ComPile: A Large IR Dataset from Production Sources

TL;DR

ComPile tackles the scarcity of large-scale, production-grade intermediate representations by constructing a 2.8TB textual LLVM-IR dataset from Rust, Julia, Swift, and C/C++ using ecosystem-specific builders and LLVM-IR extraction prior to optimization. The authors implement a scalable workflow with deduplication and permissive license filtering, and perform extensive statistical analyses to demonstrate IR properties, duplication patterns, and tokenization behavior across languages. This resource enables pretraining and fine-tuning of IR-aware models and potentially learned compiler components, offering a pathway to improved code generation, optimization, and performance prediction within compiler infrastructure. By open-sourcing tooling and workflows, ComPile lowers the barrier to IR-centric machine learning research and fosters reproducible, scalable exploration of compiler-oriented ML methods.

Abstract

Code is increasingly becoming a core data modality of modern machine learning research impacting not only the way we write code with conversational agents like OpenAI's ChatGPT, Google's Bard, or Anthropic's Claude, the way we translate code from one language into another, but also the compiler infrastructure underlying the language. While modeling approaches may vary and representations differ, the targeted tasks often remain the same within the individual classes of models. Relying solely on the ability of modern models to extract information from unstructured code does not take advantage of 70 years of programming language and compiler development by not utilizing the structure inherent to programs in the data collection. This detracts from the performance of models working over a tokenized representation of input code and precludes the use of these models in the compiler itself. To work towards the first intermediate representation (IR) based models, we fully utilize the LLVM compiler infrastructure, shared by a number of languages, to generate a 182B token dataset of LLVM IR. We generated this dataset from programming languages built on the shared LLVM infrastructure, including Rust, Swift, Julia, and C/C++, by hooking into LLVM code generation either through the language's package manager or the compiler directly to extract the dataset of intermediate representations from production grade programs. Statistical analysis proves the utility of our dataset not only for large language model training, but also for the introspection into the code generation process itself with the dataset showing great promise for machine-learned compiler components.
Paper Structure (24 sections, 5 figures, 5 tables)
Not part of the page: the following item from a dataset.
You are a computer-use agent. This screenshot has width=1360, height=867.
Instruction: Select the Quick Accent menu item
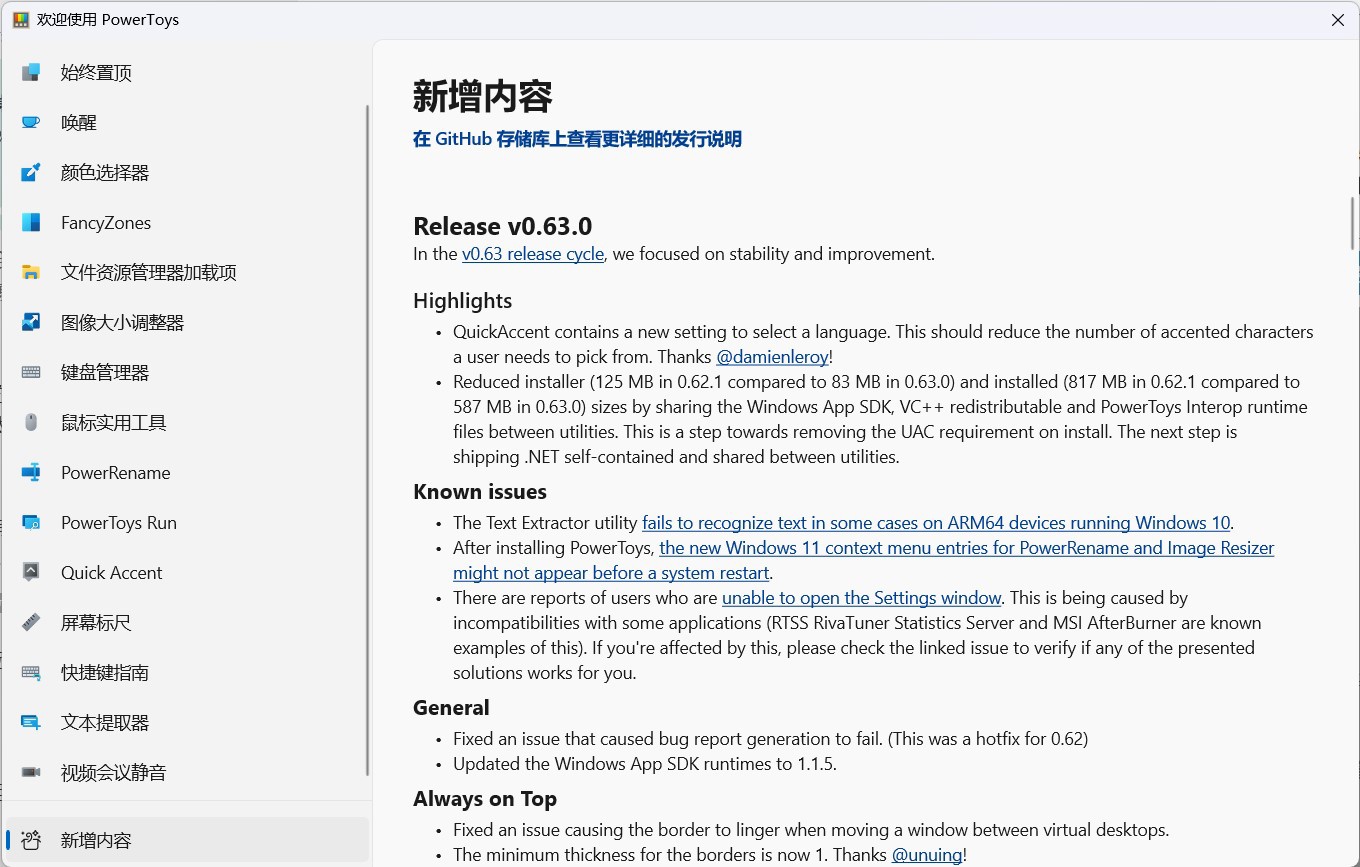[111, 572]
This paper contains 24 sections, 5 figures, 5 tables.

Figures (5)

  • Figure 1: Size distribution of LLVM intermediate representation (IR) bitcode within ComPile before de-duplication within and among languages.
  • Figure 2: Individual components of the dataset collection tooling. (Curated Sources) The set of sources comprised of package indices, and selected packages, ingested by the ComPile Dataset Generation Pipeline. (Sources) acquire the source based upon the provided package list, before the (Builders) built the package, and it is then filtered, deduplicated, and its build process documented in the (IR Extraction) to arrive at the dataset.
  • Figure 3: Histograms of 8 different function properties. All function properties are analyzed across all 5 languages, and show a similar left-skew in their count-statistics.
  • Figure 4: Percentage of duplicate functions present between two languages as determined by the newly upstreamd cStructuralHash in LLVM with detailed hashing enabled. All values are percentages.
  • Figure 5: LLVM IR opcode distribution of the top ten operations across all languages included in ComPile as computed by LLVM's cInstCount pass.